● **Dataset records**:
+++
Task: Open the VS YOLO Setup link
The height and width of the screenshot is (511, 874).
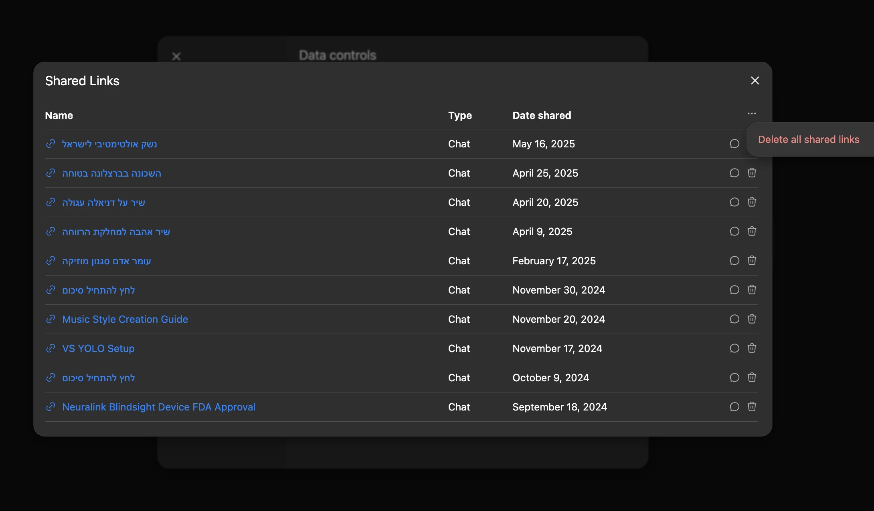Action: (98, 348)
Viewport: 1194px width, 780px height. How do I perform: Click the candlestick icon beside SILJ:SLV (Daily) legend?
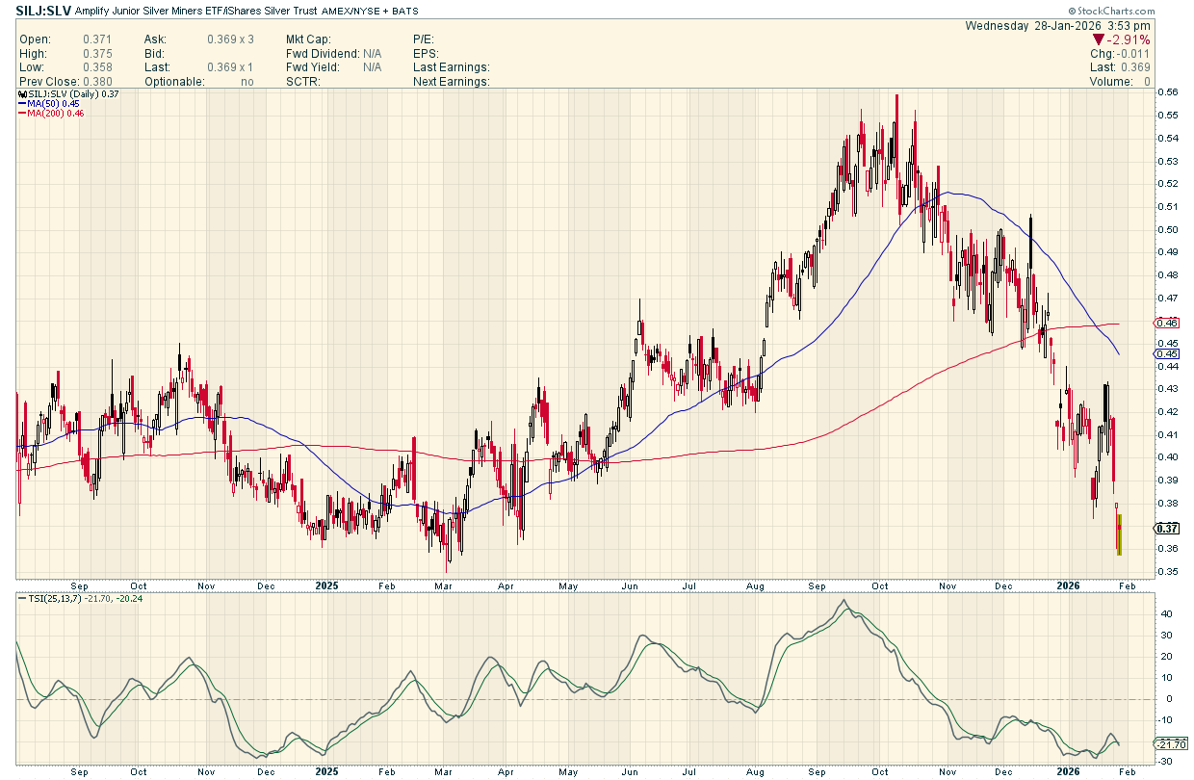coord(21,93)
+++
● **Goal**: Can you convert every line of the rows above into a JSON list of strings, one string per line, with blank lines skipped and the pictures left out?

● **Response**:
[
  "Task: Open the VS YOLO Setup link",
  "The height and width of the screenshot is (511, 874).",
  "Action: (98, 348)",
  "Viewport: 1194px width, 780px height. How do I perform: Click the candlestick icon beside SILJ:SLV (Daily) legend?",
  "coord(21,93)"
]